The Army contributed mightily to his civilian livelihood when it taught him how to read blueprints and create and print brochures, flyers and periodicals. He enlisted in 1980 and was sent to Ft. Belvoir, VA. In 1984, he married his childhood sweetheart and, two years later, he mustered out of the military. Conyers worked as a printer for 17 years as children and life began to pile up.
Laid off his Chrysler job, he moved to Gaithersburg, MD to help his sister with her family. His kids were now grown, and money was scarce. Within a year he moved to his own place in nearby Germantown where he worked for five years as a technician at a firm he claims is responsible for a debilitating illness that shut down his motor skills. He was laid off again.
Weak and ill, he sought help at the Rockville Center for Shelter Placement. He was told of transitional housing and referred to a VA caseworker at the DC office at1500 Franklin St. NW. Things moved quickly as he found himself referred to the DC VETS program, where he was assigned a one-bedroom apartment to be shared with a roommate Conyers credits with restoring his health. “His name was Raymond Brooks, an older guy who took me under his wing,” says Conyers. Brooks cooked at least 2 hot meals daily and in a matter of months, says Conyers, “got most of my health back.”

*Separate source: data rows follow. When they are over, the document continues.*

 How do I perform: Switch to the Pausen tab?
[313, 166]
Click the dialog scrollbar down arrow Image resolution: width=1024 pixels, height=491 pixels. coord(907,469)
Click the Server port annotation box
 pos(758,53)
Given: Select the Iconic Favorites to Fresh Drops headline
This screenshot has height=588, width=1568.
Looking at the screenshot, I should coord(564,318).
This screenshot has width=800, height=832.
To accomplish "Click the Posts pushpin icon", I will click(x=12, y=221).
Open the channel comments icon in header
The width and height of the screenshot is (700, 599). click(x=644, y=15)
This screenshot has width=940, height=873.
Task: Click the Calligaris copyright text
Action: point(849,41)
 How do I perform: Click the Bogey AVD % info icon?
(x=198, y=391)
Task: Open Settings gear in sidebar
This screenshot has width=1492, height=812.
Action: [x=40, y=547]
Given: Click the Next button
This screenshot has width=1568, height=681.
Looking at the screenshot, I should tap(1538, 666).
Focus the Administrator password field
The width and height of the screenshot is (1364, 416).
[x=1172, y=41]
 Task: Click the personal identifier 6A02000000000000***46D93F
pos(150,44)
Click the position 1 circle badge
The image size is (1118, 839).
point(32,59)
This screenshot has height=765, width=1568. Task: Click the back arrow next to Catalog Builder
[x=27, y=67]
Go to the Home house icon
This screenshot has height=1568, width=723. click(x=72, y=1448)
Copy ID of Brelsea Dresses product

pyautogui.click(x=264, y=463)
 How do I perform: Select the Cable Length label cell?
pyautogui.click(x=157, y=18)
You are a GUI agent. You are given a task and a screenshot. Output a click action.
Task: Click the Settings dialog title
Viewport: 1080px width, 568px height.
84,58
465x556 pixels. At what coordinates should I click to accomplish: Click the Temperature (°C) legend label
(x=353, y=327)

Meanwhile, Conyers was given food cards over two months and steered to DC unemployment forms that resulted in a $1500 monthly unemployment check. He also signed up for the VRAP program where he went to school to learn about tv cable installation. He also painted the DC VETS facility inside and out. Conyers’ industriousness was rewarded when he was made DC VETS Resident Manager. He was heartened when a new director came in December and restructured the program to eliminate any apathy or complacency that might creep into the goals mission.
“When Mr. Strong came aboard new rules swept bad habits away.”
As an example, people who had been there for two years or more were asked to leave or found alternative temporary housing; new classes such as Human Resources Management and Basic Economics were available weekly; Job Fairs were attended; drug addiction training and Homeless Management Information Systems (HMIS) events were introduced, along with character-building programming. Conyers is a blur at DC VETS as he does landscaping, caulks, paints, counsels, handles and advises on all technical equipment, shovels snow, prepares large meals and lectures and leads weekly meetings.
Those who know him realize his mastery of many things, far from a blur, shows his character to be finely focused – and precision tuned.